TC for the Plaintiffs: Court Declares State Deprives City Students 'A Sound Basic Education' - Annual Report 2001
TC for the Plaintiffs: Court Declares State Deprives City Students "A Sound Basic Education"
On January 10, a New York State judge, Leland DeGrasse of the State Supreme Court in Manhattan, declared the state's method of financing public schools illegal, saying it deprives New York City students a "sound, basic education" guaranteed by the State Constitution.
The plaintiff, the Campaign for Fiscal Equity (CFE)-a coalition of advocacy groups representing school children, filed the lawsuit that New York State's funding system denied hundreds of thousands of New York City school children an adequate education, which "is a constitutional wrong."
The judge's ruling, which capped a seven-year lawsuit; signaled the need to increase the budget for New York City's schools by $1 billion to $2 billion a year, in addition to the current $12 billion in city, state and federal aid.

____________________

- [Direction 1] How long had the lawsuit been running when the ruling described in the report on the school-funding ruling capped it?
The entries that follow have no connection to the report on the school-funding ruling.

- [Input records]
____________________

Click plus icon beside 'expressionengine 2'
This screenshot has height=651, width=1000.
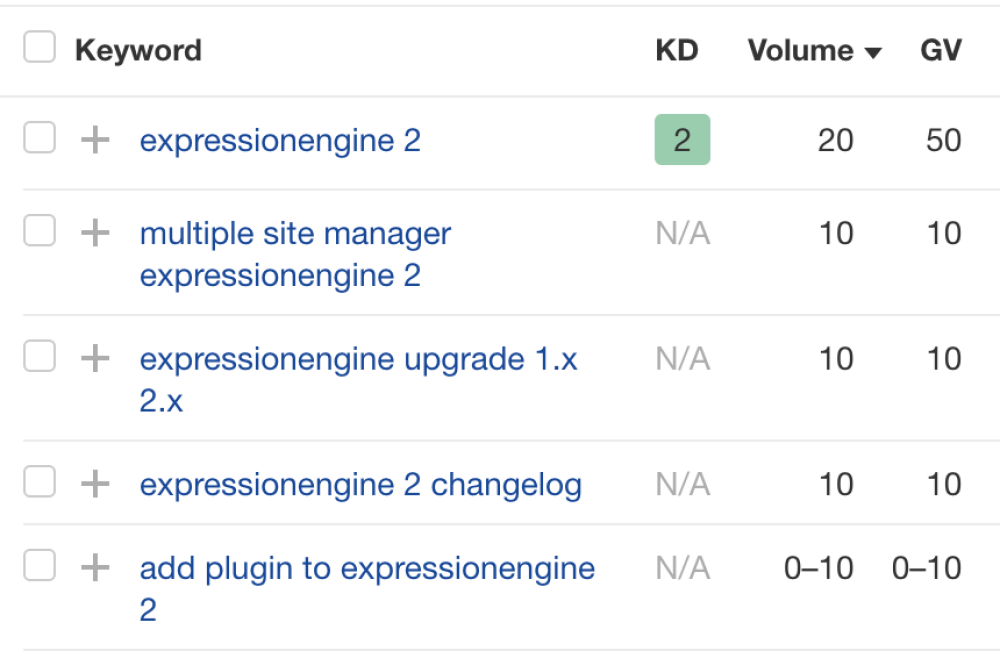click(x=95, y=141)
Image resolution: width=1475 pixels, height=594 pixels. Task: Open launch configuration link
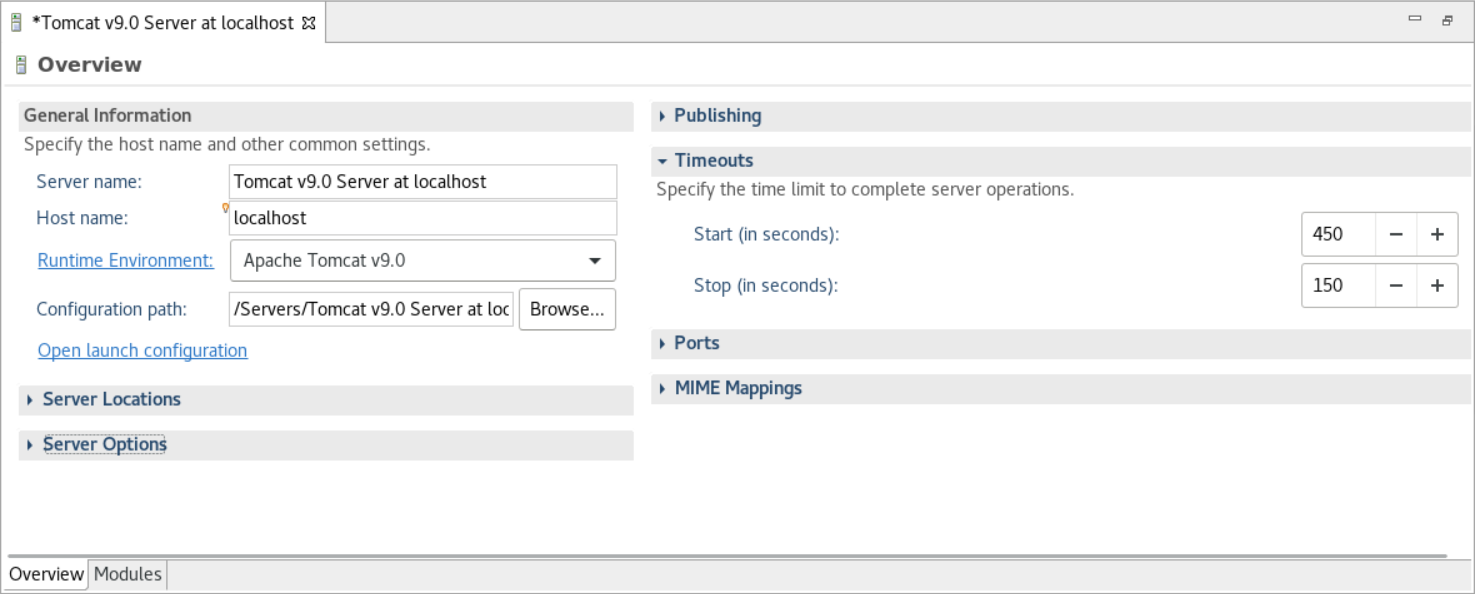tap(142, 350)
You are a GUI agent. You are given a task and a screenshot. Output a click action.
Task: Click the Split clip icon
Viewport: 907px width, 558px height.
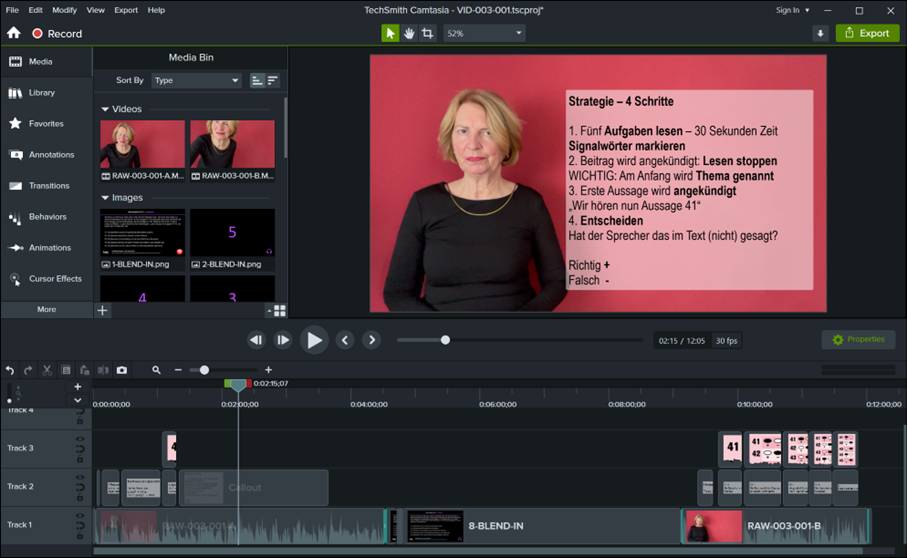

____________________

- [Direction 2] Write out the part of the entries that opens with the line containing "Image resolution: width=1475" and runs through the end of the entries, both ends included. Leave the pictures out.

- [Finished answer 1] Seven years.

- [Finished answer 2]
Image resolution: width=1475 pixels, height=594 pixels. Task: Open launch configuration link
tap(142, 350)
You are a GUI agent. You are given a task and a screenshot. Output a click action.
Task: Click the Split clip icon
Viewport: 907px width, 558px height.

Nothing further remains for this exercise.